* About this exercise
Write out only the final part of the records below. It begins with the line that contains "The height and" and ends with the last line.

(Extracted material Opens)

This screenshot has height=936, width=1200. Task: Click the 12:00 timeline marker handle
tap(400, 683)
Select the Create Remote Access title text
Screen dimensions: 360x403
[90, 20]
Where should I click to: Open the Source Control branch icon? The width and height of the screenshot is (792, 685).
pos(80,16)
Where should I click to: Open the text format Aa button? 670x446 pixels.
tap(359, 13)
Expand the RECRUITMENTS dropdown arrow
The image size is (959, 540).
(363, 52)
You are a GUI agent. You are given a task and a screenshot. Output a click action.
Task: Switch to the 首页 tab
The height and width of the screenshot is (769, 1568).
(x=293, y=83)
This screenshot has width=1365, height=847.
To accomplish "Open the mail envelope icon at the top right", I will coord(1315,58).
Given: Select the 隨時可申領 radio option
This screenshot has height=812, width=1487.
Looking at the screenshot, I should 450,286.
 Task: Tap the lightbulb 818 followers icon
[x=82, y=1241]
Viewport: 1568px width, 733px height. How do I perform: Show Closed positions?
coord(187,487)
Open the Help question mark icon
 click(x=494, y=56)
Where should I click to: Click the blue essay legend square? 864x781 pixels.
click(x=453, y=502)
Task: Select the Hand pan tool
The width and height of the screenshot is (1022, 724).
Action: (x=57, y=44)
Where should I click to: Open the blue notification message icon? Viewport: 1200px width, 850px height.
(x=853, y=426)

(Extracted material Closes)

* Answer area
The height and width of the screenshot is (769, 1568).
(x=293, y=83)
This screenshot has width=1365, height=847.
To accomplish "Open the mail envelope icon at the top right", I will coord(1315,58).
Given: Select the 隨時可申領 radio option
This screenshot has height=812, width=1487.
Looking at the screenshot, I should 450,286.
 Task: Tap the lightbulb 818 followers icon
[x=82, y=1241]
Viewport: 1568px width, 733px height. How do I perform: Show Closed positions?
coord(187,487)
Open the Help question mark icon
 click(x=494, y=56)
Where should I click to: Click the blue essay legend square? 864x781 pixels.
click(x=453, y=502)
Task: Select the Hand pan tool
The width and height of the screenshot is (1022, 724).
Action: (x=57, y=44)
Where should I click to: Open the blue notification message icon? Viewport: 1200px width, 850px height.
(x=853, y=426)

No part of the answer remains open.